I came home from rehearsal that night ready to find the dog a new home, and Ian talked me down.  He seemed surprised to be the one defending Chipper.  Adding extra chores to his stay-at-home parent schedule with all the walks and one more mouth to feed had not really won him over to the joys of having a dog.  But at the thought of getting rid of Chipper, Ian was suddenly the one voicing the dog’s virtues and how much he means to the kids.  Going back to life without the dog just doesn’t feel like a desirable option.

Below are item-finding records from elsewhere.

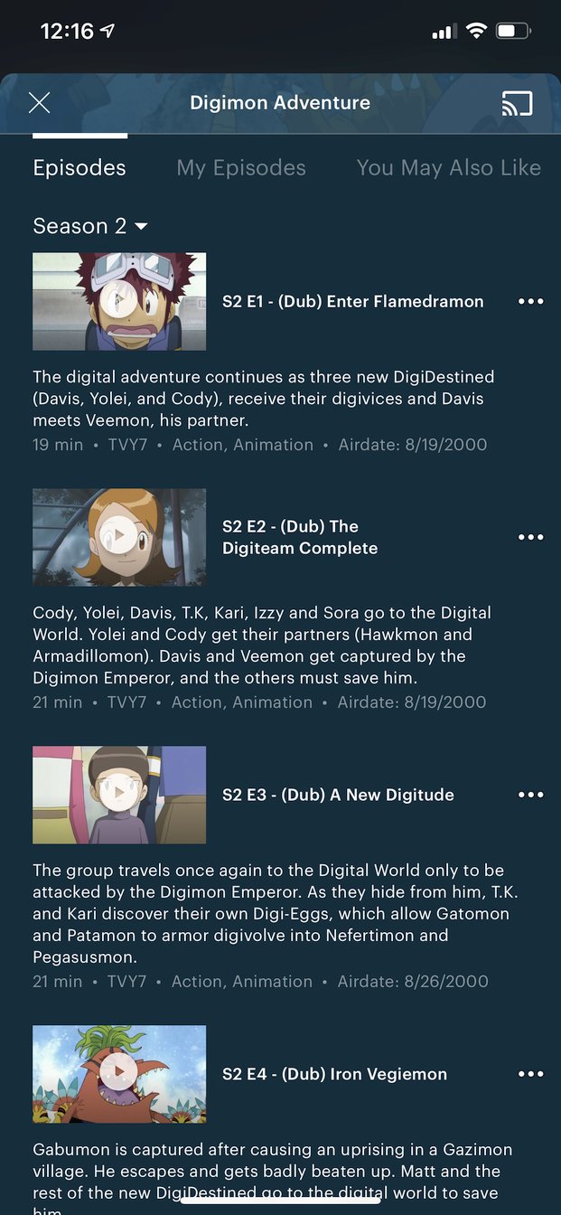
Task: Open more options for A New Digitude
Action: (531, 796)
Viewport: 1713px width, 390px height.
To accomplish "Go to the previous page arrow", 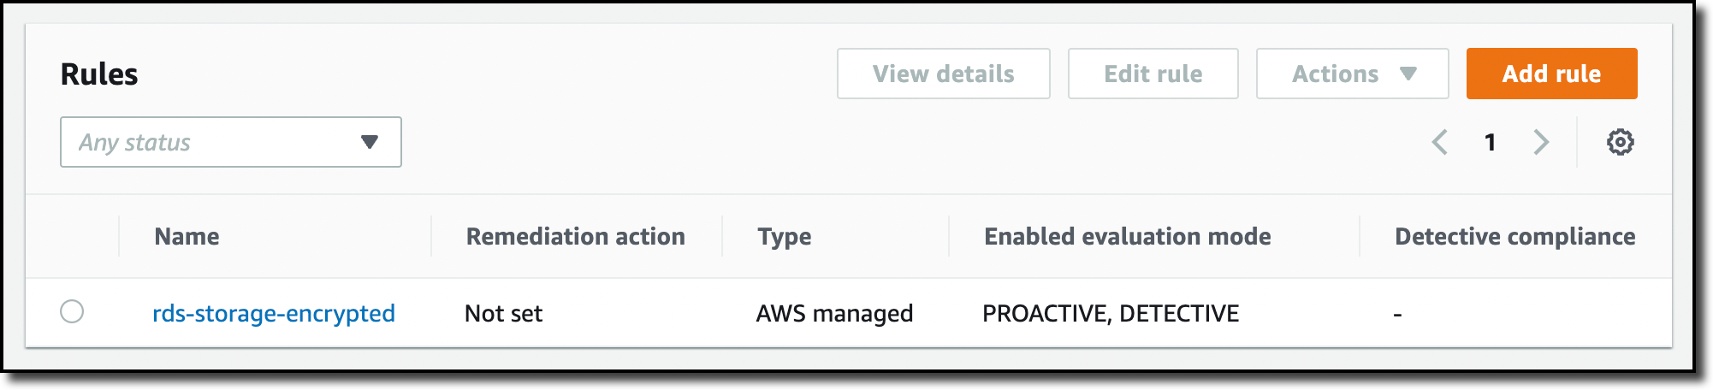I will [x=1440, y=142].
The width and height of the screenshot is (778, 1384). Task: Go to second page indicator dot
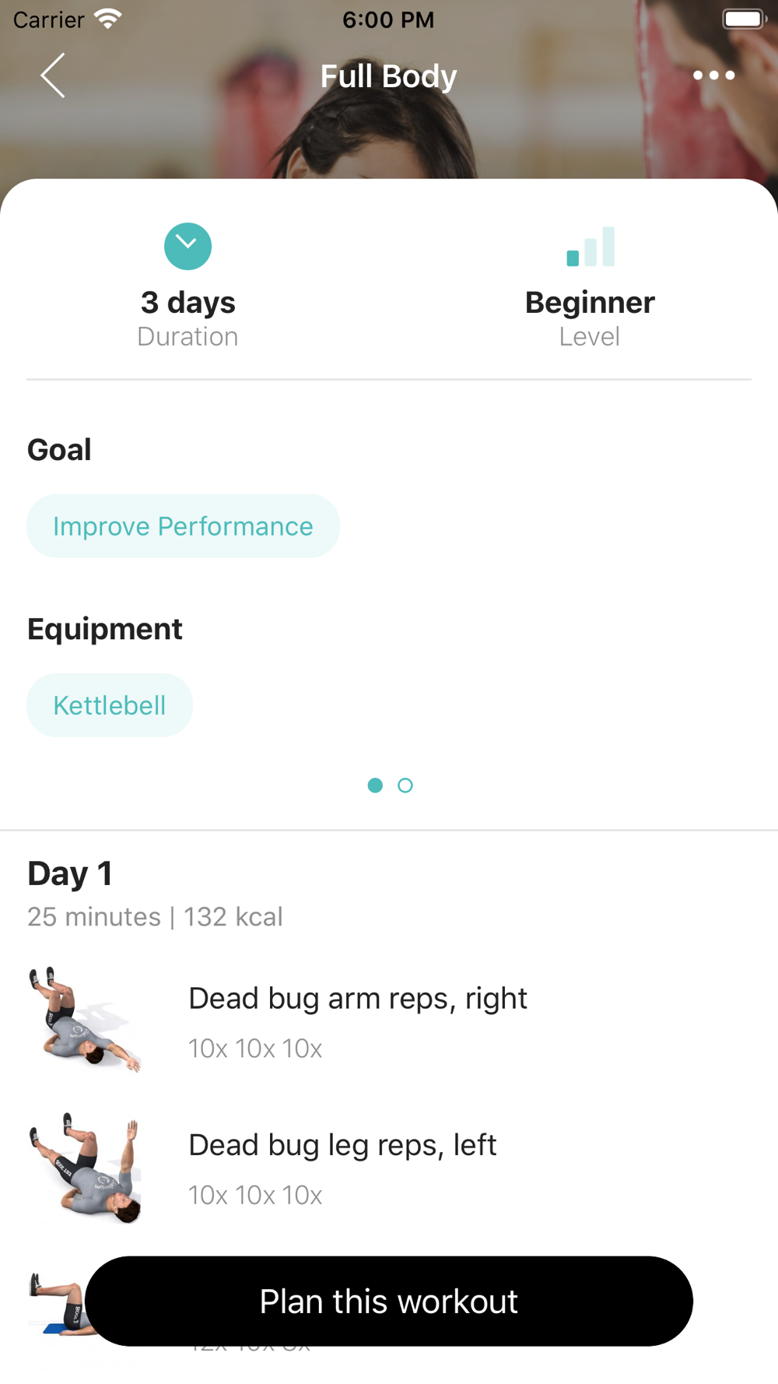(x=405, y=785)
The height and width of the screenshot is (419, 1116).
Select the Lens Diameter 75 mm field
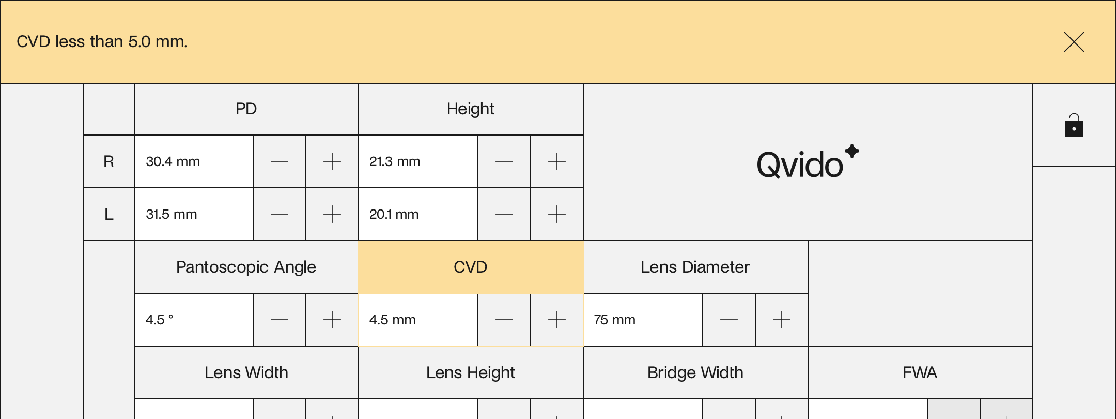pyautogui.click(x=643, y=320)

It reminded me a little of Mona and her fish a few weeks before.  Mona was getting bored with the fish she got for her birthday, not convinced it was an interesting enough pet to trouble with.  She was considering giving it away, maybe even just to her sister.  Then one evening when she moved the fish to a cup in order to clean the water in the fishbowl, she left it unattended for too long and apparently the fish managed to jump out.  I happened to walk by and notice both the bowl and cup were empty, and just as I called to Mona to ask about it I spotted the fish on the floor.  When Mona walked in and thought her fish was dead she shrieked with an intensity I’ve never heard from her before.  Absolute panic and horror in her voice.  Then I saw the fish flop and managed to get it back into its bowl where he drifted around for a moment before returning to normal.  Mona apologized to her fish as she wept and wept.  There is no more talk about whether Mona wants to keep her fish.  It is now the best tended fish in all of Milwaukee, and when Mona moves the fish to the cup to clean the bowl she has her brother stand guard.

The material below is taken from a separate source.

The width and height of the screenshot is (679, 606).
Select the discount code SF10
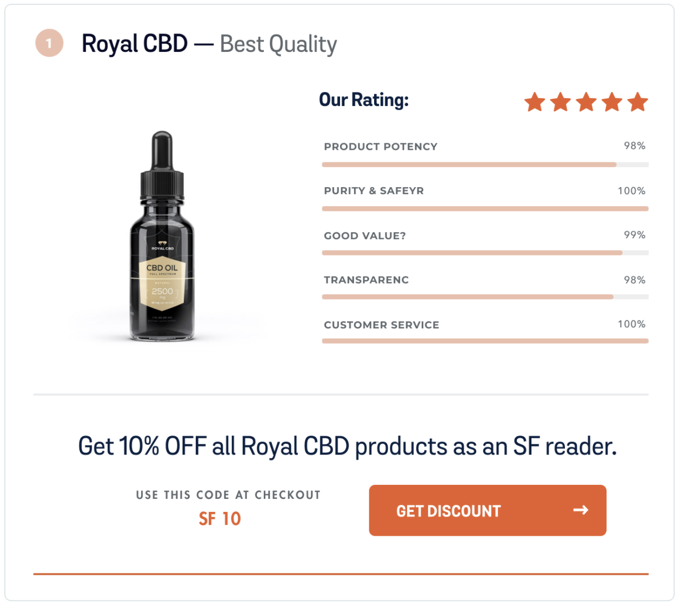pos(219,518)
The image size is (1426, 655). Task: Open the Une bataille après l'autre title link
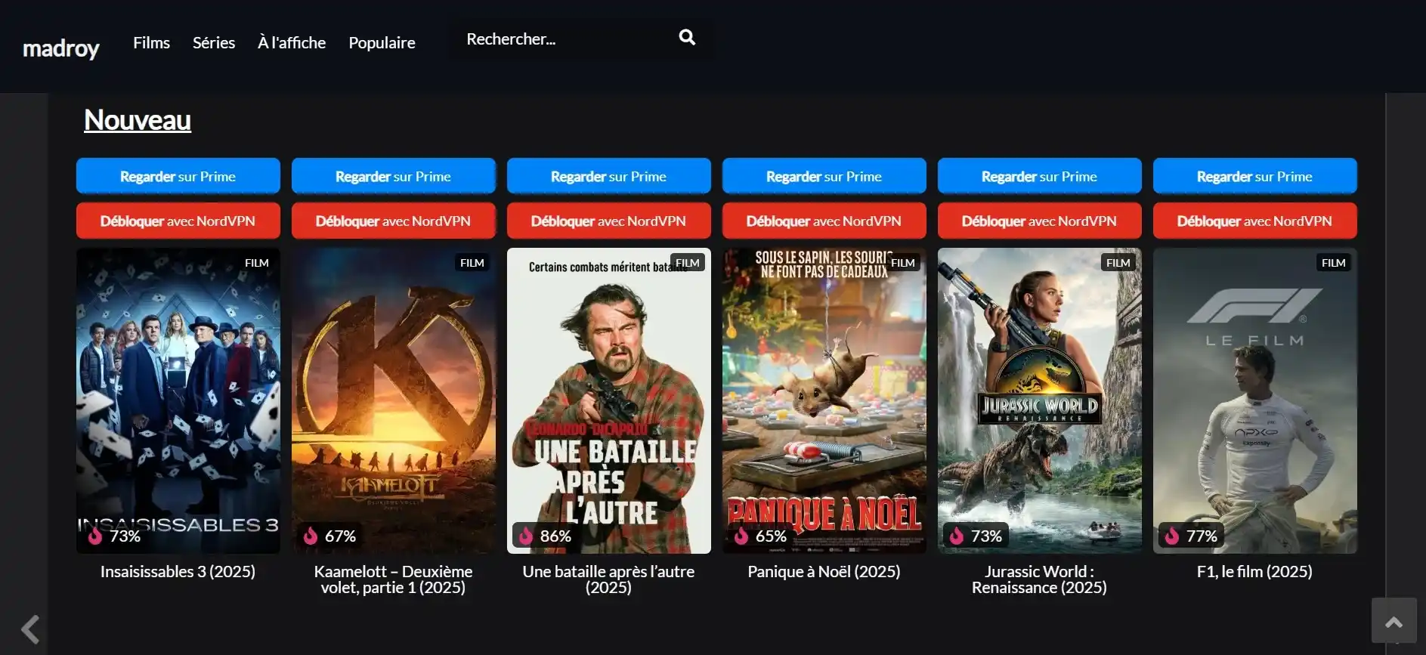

So Ian, the one person in the house reluctant about getting a dog to begin with, came to Chipper’s defense and thus we still have a dog.  The dog, literally, loves Ian best of all, and it’s hard to resist the charms of a creature who just wants to be near you and gaze at you adoringly.

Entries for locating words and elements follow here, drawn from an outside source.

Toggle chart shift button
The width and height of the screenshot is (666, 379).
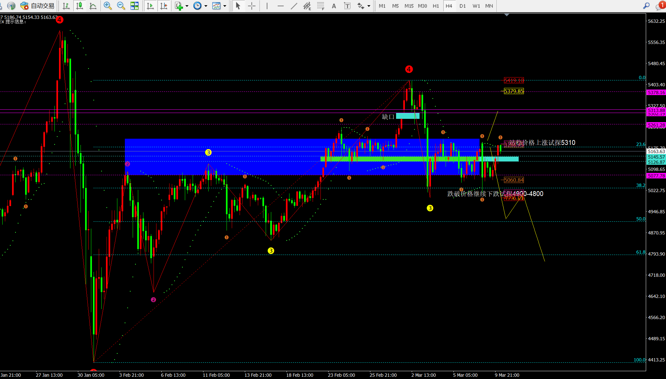[164, 6]
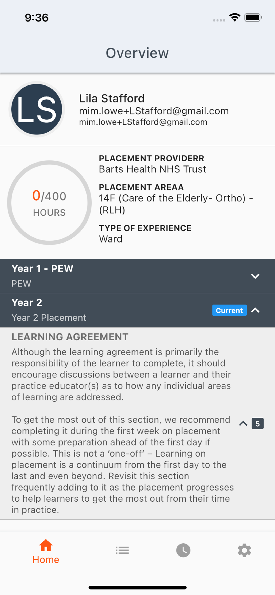Viewport: 275px width, 595px height.
Task: Collapse the Year 2 section chevron
Action: coord(255,310)
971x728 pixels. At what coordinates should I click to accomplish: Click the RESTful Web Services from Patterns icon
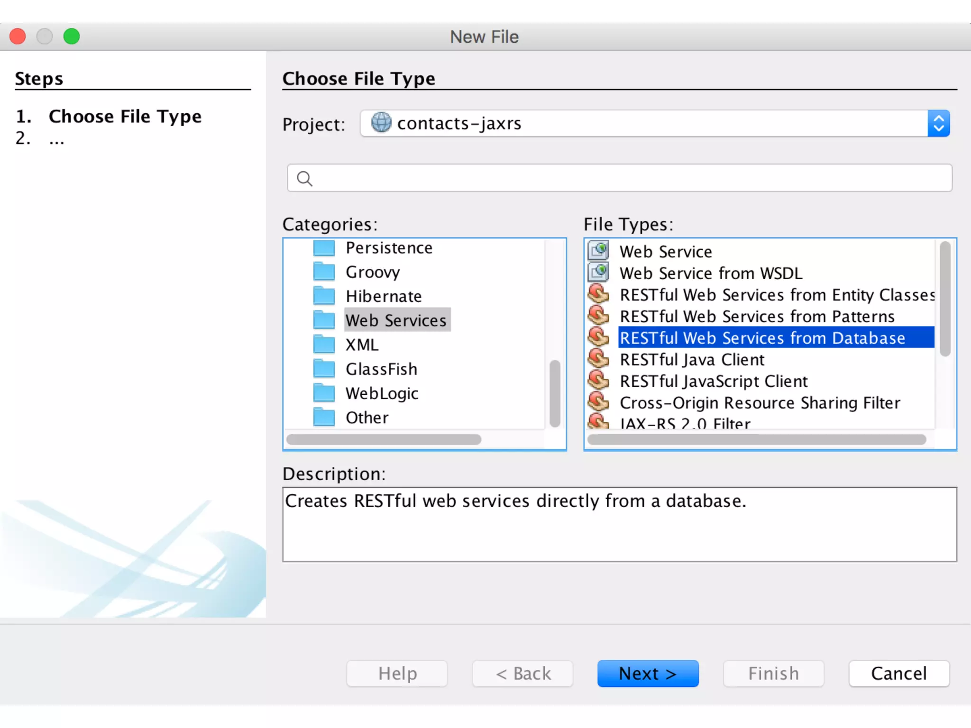(598, 316)
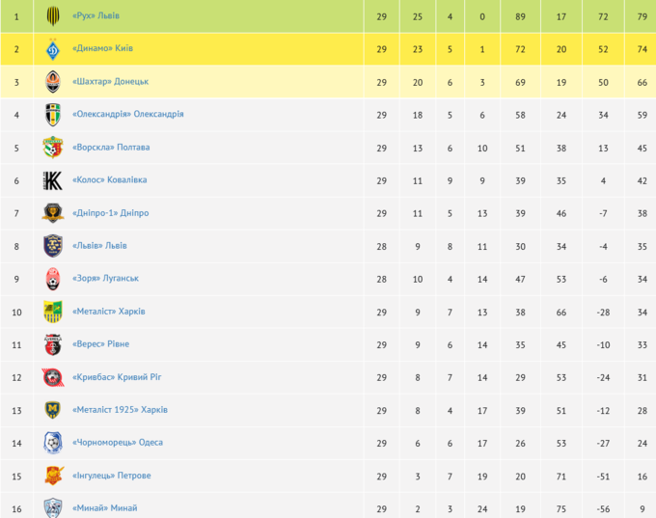The height and width of the screenshot is (518, 656).
Task: Click the Metalist Kharkiv yellow crest
Action: (x=53, y=312)
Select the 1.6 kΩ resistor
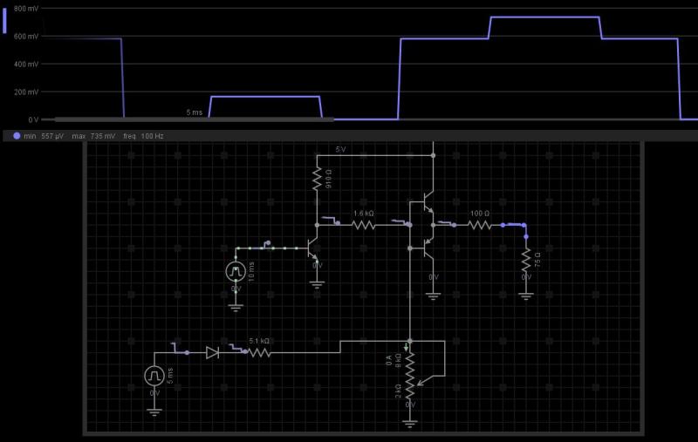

I’m glad we have Chipper.  Despite the fact that dogs can be unbearably gross and now our lives involve picking up poop all the time, it’s worth it.  There is something complete about our family now that we have a dog that I didn’t realize was missing before.  I love watching Quinn laugh as he throws a ball over and over to his dog, and seeing how happy Aden is when Chipper chooses to snuggle on her bed some nights.  I’m proud when Mona, without prompting, gets dressed at the crack of dawn to take the dog out for his morning walk.  I love it when Chipper rests his head on my thigh while I’m trying to type.

We still haven’t worked out all the kinks of owning a dog, and maybe we never will, but it’s okay.  We love our dog.